▶ [Work item]:
From the first record through the last, copy each one exactly.

________________

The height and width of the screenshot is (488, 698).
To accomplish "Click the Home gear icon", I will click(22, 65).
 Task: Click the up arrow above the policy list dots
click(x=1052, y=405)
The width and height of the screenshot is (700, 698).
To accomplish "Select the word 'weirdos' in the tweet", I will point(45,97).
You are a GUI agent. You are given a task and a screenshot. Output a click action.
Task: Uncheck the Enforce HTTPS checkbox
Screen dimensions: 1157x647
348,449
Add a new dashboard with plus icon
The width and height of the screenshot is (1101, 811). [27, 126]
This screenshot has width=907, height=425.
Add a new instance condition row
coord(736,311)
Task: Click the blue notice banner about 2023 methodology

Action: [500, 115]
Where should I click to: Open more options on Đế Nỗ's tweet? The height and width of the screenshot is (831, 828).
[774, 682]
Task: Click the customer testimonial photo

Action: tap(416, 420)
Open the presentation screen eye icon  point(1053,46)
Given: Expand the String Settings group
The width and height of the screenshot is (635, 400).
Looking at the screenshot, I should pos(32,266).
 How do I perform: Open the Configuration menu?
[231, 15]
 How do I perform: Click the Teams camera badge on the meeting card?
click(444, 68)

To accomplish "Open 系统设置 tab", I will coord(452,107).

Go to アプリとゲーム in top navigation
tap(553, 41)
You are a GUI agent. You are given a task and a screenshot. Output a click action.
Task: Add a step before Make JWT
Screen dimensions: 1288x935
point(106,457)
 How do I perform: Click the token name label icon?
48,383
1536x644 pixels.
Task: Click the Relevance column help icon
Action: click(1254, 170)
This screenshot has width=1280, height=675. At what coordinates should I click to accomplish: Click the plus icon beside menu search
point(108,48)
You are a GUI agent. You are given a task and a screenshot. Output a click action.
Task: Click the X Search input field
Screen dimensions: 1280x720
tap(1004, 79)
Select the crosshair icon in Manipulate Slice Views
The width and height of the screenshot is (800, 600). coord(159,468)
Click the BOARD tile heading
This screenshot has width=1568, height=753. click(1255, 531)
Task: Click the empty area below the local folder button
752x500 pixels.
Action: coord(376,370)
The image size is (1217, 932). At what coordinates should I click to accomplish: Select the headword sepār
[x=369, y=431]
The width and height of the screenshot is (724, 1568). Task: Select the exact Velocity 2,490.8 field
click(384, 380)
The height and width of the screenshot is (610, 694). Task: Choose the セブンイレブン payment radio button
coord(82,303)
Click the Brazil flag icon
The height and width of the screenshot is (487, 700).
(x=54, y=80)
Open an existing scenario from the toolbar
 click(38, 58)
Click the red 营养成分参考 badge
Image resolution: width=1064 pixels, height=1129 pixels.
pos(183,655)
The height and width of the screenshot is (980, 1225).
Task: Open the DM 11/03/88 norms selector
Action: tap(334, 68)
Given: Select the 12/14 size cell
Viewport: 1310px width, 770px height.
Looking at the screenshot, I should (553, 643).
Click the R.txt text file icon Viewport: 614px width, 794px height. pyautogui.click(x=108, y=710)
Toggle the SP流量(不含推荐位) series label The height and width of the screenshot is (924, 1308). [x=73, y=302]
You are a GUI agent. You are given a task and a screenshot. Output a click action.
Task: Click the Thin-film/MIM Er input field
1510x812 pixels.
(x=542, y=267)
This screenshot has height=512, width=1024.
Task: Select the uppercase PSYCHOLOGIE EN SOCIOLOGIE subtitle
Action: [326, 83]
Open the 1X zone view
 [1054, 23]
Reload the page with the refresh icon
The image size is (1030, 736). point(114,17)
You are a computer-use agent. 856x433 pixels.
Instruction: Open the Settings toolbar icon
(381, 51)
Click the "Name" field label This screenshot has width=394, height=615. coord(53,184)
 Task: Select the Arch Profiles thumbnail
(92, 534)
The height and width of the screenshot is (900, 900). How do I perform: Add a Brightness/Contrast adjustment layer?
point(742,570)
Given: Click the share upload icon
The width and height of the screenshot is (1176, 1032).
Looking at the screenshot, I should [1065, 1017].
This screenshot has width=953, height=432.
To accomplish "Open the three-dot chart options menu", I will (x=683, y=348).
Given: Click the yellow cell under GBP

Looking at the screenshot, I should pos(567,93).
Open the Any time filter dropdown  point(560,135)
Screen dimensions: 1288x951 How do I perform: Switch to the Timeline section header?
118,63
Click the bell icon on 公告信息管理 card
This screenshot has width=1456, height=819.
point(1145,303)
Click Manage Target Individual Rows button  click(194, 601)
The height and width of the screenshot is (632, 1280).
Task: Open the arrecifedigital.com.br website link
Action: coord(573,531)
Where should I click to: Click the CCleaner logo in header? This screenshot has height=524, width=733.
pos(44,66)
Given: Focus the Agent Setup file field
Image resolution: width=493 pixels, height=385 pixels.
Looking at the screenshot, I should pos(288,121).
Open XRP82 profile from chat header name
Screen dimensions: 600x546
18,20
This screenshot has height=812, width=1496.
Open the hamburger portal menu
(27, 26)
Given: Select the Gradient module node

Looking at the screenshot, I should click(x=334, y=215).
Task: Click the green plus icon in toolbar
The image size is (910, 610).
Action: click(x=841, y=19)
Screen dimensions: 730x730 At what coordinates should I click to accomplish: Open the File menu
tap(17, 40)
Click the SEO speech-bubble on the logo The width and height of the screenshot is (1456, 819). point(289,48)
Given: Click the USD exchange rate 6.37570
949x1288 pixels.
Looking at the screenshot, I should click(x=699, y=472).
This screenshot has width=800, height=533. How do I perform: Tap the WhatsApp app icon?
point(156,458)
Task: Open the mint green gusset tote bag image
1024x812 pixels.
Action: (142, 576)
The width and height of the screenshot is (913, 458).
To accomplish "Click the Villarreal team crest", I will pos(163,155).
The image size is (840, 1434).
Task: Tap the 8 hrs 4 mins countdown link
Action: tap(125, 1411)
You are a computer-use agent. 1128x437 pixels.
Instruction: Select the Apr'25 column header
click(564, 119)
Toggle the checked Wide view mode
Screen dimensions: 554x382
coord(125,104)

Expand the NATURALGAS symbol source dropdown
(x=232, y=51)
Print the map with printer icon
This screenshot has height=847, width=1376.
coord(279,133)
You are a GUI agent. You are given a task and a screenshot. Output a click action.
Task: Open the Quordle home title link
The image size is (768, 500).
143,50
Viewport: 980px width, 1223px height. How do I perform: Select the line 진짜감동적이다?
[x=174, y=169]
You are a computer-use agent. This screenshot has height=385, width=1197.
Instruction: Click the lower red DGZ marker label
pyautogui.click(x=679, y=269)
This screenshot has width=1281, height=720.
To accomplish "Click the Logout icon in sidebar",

________________

▶ [Result of this exercise]:
The height and width of the screenshot is (488, 698).
To accomplish "Click the Home gear icon", I will click(22, 65).
 Task: Click the up arrow above the policy list dots
click(x=1052, y=405)
The width and height of the screenshot is (700, 698).
To accomplish "Select the word 'weirdos' in the tweet", I will point(45,97).
You are a GUI agent. You are given a task and a screenshot. Output a click action.
Task: Uncheck the Enforce HTTPS checkbox
Screen dimensions: 1157x647
348,449
Add a new dashboard with plus icon
The width and height of the screenshot is (1101, 811). [27, 126]
This screenshot has width=907, height=425.
Add a new instance condition row
coord(736,311)
Task: Click the blue notice banner about 2023 methodology

Action: [500, 115]
Where should I click to: Open more options on Đế Nỗ's tweet? The height and width of the screenshot is (831, 828).
[774, 682]
Task: Click the customer testimonial photo

Action: tap(416, 420)
Open the presentation screen eye icon  point(1053,46)
Given: Expand the String Settings group
The width and height of the screenshot is (635, 400).
Looking at the screenshot, I should pos(32,266).
 How do I perform: Open the Configuration menu?
[231, 15]
 How do I perform: Click the Teams camera badge on the meeting card?
click(444, 68)

To accomplish "Open 系统设置 tab", I will coord(452,107).

Go to アプリとゲーム in top navigation
tap(553, 41)
You are a GUI agent. You are given a task and a screenshot. Output a click action.
Task: Add a step before Make JWT
Screen dimensions: 1288x935
point(106,457)
 How do I perform: Click the token name label icon?
48,383
1536x644 pixels.
Task: Click the Relevance column help icon
Action: click(1254, 170)
This screenshot has width=1280, height=675. At what coordinates should I click to accomplish: Click the plus icon beside menu search
point(108,48)
You are a GUI agent. You are given a task and a screenshot. Output a click action.
Task: Click the X Search input field
Screen dimensions: 1280x720
tap(1004, 79)
Select the crosshair icon in Manipulate Slice Views
The width and height of the screenshot is (800, 600). coord(159,468)
Click the BOARD tile heading
This screenshot has width=1568, height=753. click(1255, 531)
Task: Click the empty area below the local folder button
752x500 pixels.
Action: coord(376,370)
The image size is (1217, 932). At what coordinates should I click to accomplish: Select the headword sepār
[x=369, y=431]
The width and height of the screenshot is (724, 1568). Task: Select the exact Velocity 2,490.8 field
click(384, 380)
The height and width of the screenshot is (610, 694). Task: Choose the セブンイレブン payment radio button
coord(82,303)
Click the Brazil flag icon
The height and width of the screenshot is (487, 700).
(x=54, y=80)
Open an existing scenario from the toolbar
 click(38, 58)
Click the red 营养成分参考 badge
Image resolution: width=1064 pixels, height=1129 pixels.
pos(183,655)
The height and width of the screenshot is (980, 1225).
Task: Open the DM 11/03/88 norms selector
Action: tap(334, 68)
Given: Select the 12/14 size cell
Viewport: 1310px width, 770px height.
Looking at the screenshot, I should (553, 643).
Click the R.txt text file icon Viewport: 614px width, 794px height. pyautogui.click(x=108, y=710)
Toggle the SP流量(不含推荐位) series label The height and width of the screenshot is (924, 1308). [x=73, y=302]
You are a GUI agent. You are given a task and a screenshot. Output a click action.
Task: Click the Thin-film/MIM Er input field
1510x812 pixels.
(x=542, y=267)
This screenshot has height=512, width=1024.
Task: Select the uppercase PSYCHOLOGIE EN SOCIOLOGIE subtitle
Action: [326, 83]
Open the 1X zone view
 [1054, 23]
Reload the page with the refresh icon
The image size is (1030, 736). point(114,17)
You are a computer-use agent. 856x433 pixels.
Instruction: Open the Settings toolbar icon
(381, 51)
Click the "Name" field label This screenshot has width=394, height=615. coord(53,184)
 Task: Select the Arch Profiles thumbnail
(92, 534)
The height and width of the screenshot is (900, 900). How do I perform: Add a Brightness/Contrast adjustment layer?
point(742,570)
Given: Click the share upload icon
The width and height of the screenshot is (1176, 1032).
Looking at the screenshot, I should [1065, 1017].
This screenshot has width=953, height=432.
To accomplish "Open the three-dot chart options menu", I will (x=683, y=348).
Given: Click the yellow cell under GBP

Looking at the screenshot, I should pos(567,93).
Open the Any time filter dropdown  point(560,135)
Screen dimensions: 1288x951 How do I perform: Switch to the Timeline section header?
118,63
Click the bell icon on 公告信息管理 card
This screenshot has width=1456, height=819.
point(1145,303)
Click Manage Target Individual Rows button  click(194, 601)
The height and width of the screenshot is (632, 1280).
Task: Open the arrecifedigital.com.br website link
Action: coord(573,531)
Where should I click to: Click the CCleaner logo in header? This screenshot has height=524, width=733.
pos(44,66)
Given: Focus the Agent Setup file field
Image resolution: width=493 pixels, height=385 pixels.
Looking at the screenshot, I should pos(288,121).
Open XRP82 profile from chat header name
Screen dimensions: 600x546
18,20
This screenshot has height=812, width=1496.
Open the hamburger portal menu
(27, 26)
Given: Select the Gradient module node

Looking at the screenshot, I should click(x=334, y=215).
Task: Click the green plus icon in toolbar
The image size is (910, 610).
Action: click(x=841, y=19)
Screen dimensions: 730x730 At what coordinates should I click to accomplish: Open the File menu
tap(17, 40)
Click the SEO speech-bubble on the logo The width and height of the screenshot is (1456, 819). point(289,48)
Given: Click the USD exchange rate 6.37570
949x1288 pixels.
Looking at the screenshot, I should click(x=699, y=472).
This screenshot has width=800, height=533. How do I perform: Tap the WhatsApp app icon?
point(156,458)
Task: Open the mint green gusset tote bag image
1024x812 pixels.
Action: (142, 576)
The width and height of the screenshot is (913, 458).
To accomplish "Click the Villarreal team crest", I will pos(163,155).
The image size is (840, 1434).
Task: Tap the 8 hrs 4 mins countdown link
Action: tap(125, 1411)
You are a computer-use agent. 1128x437 pixels.
Instruction: Select the Apr'25 column header
click(564, 119)
Toggle the checked Wide view mode
Screen dimensions: 554x382
coord(125,104)

Expand the NATURALGAS symbol source dropdown
(x=232, y=51)
Print the map with printer icon
This screenshot has height=847, width=1376.
coord(279,133)
You are a GUI agent. You are given a task and a screenshot. Output a click action.
Task: Open the Quordle home title link
The image size is (768, 500).
143,50
Viewport: 980px width, 1223px height. How do I perform: Select the line 진짜감동적이다?
[x=174, y=169]
You are a computer-use agent. This screenshot has height=385, width=1197.
Instruction: Click the lower red DGZ marker label
pyautogui.click(x=679, y=269)
This screenshot has width=1281, height=720.
To accomplish "Click the Logout icon in sidebar",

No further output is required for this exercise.